* **TEXT PROVIDED**
•••••

Data Pre-processing in Machine Learning

Tolulade Ademisoye
6 min readJan 20, 2024

A prequel to my recommender systems series

According to Technology Magazine and other sources, the global big data market is projected to be worth almost US$ 400bn by 2030. A quarter of 210 executives based in Europe & the USA reported profitability on their big data and analytics initiatives, while 12% reported losses on their initiatives, as per a Capgemini report.

By the Author- Tolulade Ademisoye

More than 60% of a data scientist or analyst’s time in data preparation is spent in pre-processing, particularly for raw data. Despite the critical nature of this phase, company executives or management might not provide the necessary support to turn that data into business value. So, what do you do? Strike a balance between the business and technical goals?

Join Semis today to network in AI & Bigtech

Data pre-processing is crucial in machine learning and determines the robustness and quality of your model. In simple terms, machine learning involves taking in raw data (text, audio, video, etc.) and learning its properties and behaviour to make predictions based on the learned history. However, before this process occurs, you need to ensure that the right and accurate data are used; otherwise, it will affect your results and the model.

•••••

* **EXTRACTED ENTRIES**
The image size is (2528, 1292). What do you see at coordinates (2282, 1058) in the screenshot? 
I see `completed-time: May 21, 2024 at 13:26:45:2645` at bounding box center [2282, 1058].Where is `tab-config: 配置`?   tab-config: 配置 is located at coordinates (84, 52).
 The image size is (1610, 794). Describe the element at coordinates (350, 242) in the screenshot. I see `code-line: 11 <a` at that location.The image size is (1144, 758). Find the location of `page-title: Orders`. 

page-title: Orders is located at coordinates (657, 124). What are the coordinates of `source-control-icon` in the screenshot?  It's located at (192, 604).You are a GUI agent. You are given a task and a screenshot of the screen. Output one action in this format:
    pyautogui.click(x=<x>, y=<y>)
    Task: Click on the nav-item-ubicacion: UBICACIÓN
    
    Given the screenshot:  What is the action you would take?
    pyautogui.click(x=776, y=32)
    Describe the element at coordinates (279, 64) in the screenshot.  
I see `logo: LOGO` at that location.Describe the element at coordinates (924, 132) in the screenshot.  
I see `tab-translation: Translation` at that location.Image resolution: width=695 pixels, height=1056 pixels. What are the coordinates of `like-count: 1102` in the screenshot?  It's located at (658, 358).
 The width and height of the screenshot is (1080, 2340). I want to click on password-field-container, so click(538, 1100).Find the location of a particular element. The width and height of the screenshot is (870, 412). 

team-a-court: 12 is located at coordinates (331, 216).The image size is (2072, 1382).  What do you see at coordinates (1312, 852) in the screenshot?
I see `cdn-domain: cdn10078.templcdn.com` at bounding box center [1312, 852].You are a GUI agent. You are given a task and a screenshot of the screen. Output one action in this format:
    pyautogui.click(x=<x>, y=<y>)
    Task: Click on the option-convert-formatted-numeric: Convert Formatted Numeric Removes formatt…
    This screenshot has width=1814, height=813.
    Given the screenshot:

•••••

* **YOUR INSTRUCTIONS**
Copy the full article on data pre-processing in machine learning word for word. The data plays no part in what comes next.

* **TASK RESULT**
Data Pre-processing in Machine Learning

Tolulade Ademisoye
6 min readJan 20, 2024

A prequel to my recommender systems series

According to Technology Magazine and other sources, the global big data market is projected to be worth almost US$ 400bn by 2030. A quarter of 210 executives based in Europe & the USA reported profitability on their big data and analytics initiatives, while 12% reported losses on their initiatives, as per a Capgemini report.

By the Author- Tolulade Ademisoye

More than 60% of a data scientist or analyst’s time in data preparation is spent in pre-processing, particularly for raw data. Despite the critical nature of this phase, company executives or management might not provide the necessary support to turn that data into business value. So, what do you do? Strike a balance between the business and technical goals?

Join Semis today to network in AI & Bigtech

Data pre-processing is crucial in machine learning and determines the robustness and quality of your model. In simple terms, machine learning involves taking in raw data (text, audio, video, etc.) and learning its properties and behaviour to make predictions based on the learned history. However, before this process occurs, you need to ensure that the right and accurate data are used; otherwise, it will affect your results and the model.